Mitte 21 lehnt diese Form der Spaltung ab. Die meisten gesellschaftlichen Herausforderungen lassen sich nur gemeinsam lösen. Politik muss deshalb Brücken bauen, anstatt Konflikte bewusst zu verschärfen.
Ziel ist eine Gesellschaft, in der Unterschiede respektiert werden, ohne den gemeinsamen Zusammenhalt zu verlieren.
Jeder Mensch besitzt die gleiche Würde und das Potenzial, zum Gemeinwohl beizutragen.

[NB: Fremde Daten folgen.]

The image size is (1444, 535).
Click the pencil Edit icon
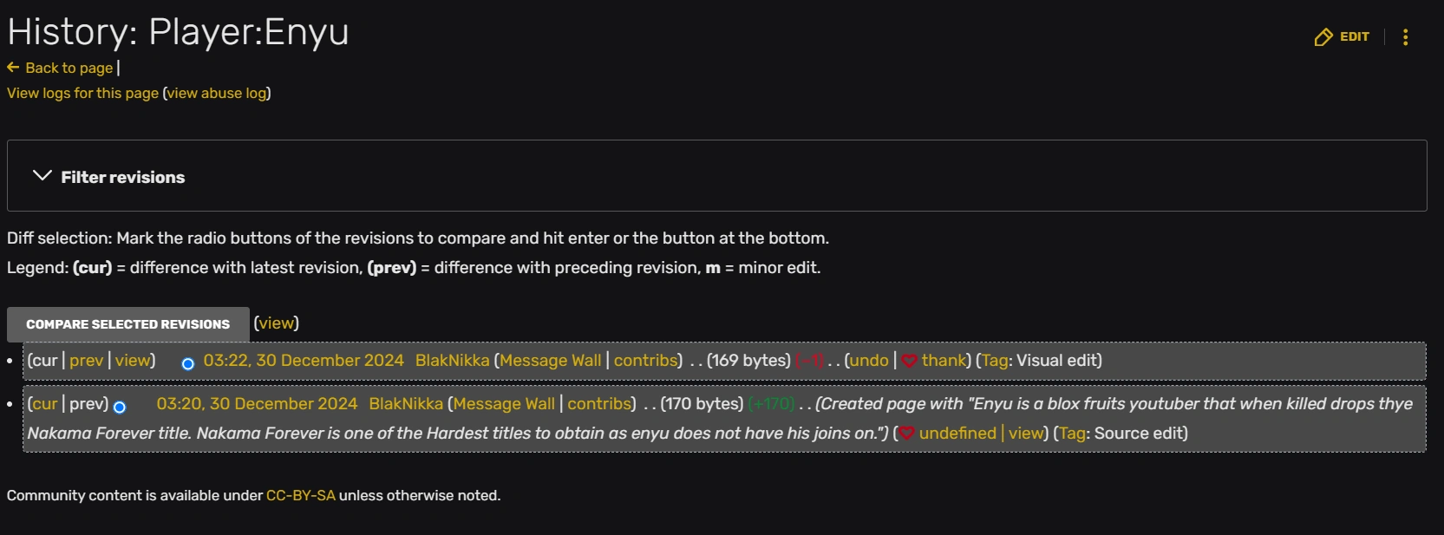pyautogui.click(x=1323, y=37)
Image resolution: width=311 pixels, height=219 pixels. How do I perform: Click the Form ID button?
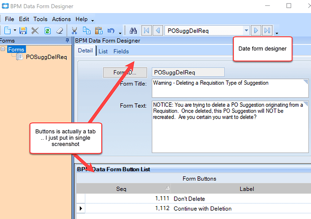125,73
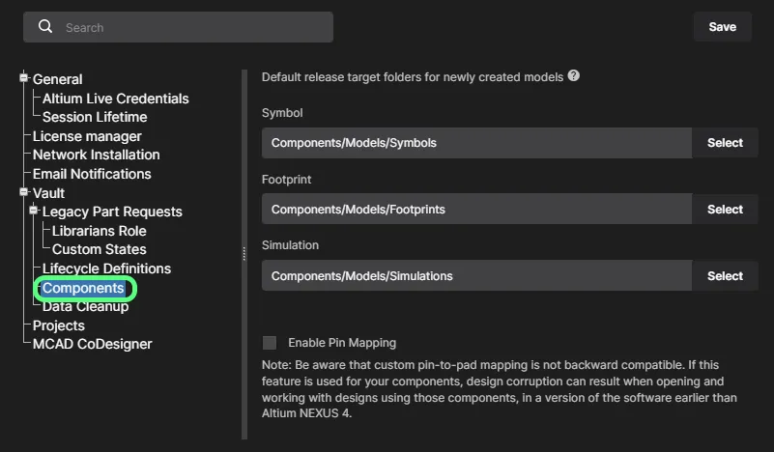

Eine moderne Gesellschaft erkennt unterschiedliche Formen von Leistung an, ermöglicht Teilhabe, schützt Freiheit und erwartet Verantwortung. Gesellschaftlicher Zusammenhalt entsteht nicht durch Gleichförmigkeit, sondern durch gemeinsame Werte, gegenseitigen Respekt und die Bereitschaft, Verantwortung füreinander und für unsere demokratische Gemeinschaft zu übernehmen.
Sichert das gesellschaftliche Vertrauen — Voraussetzung für Kooperation, Innovation und geteilte Verantwortungsübernahme.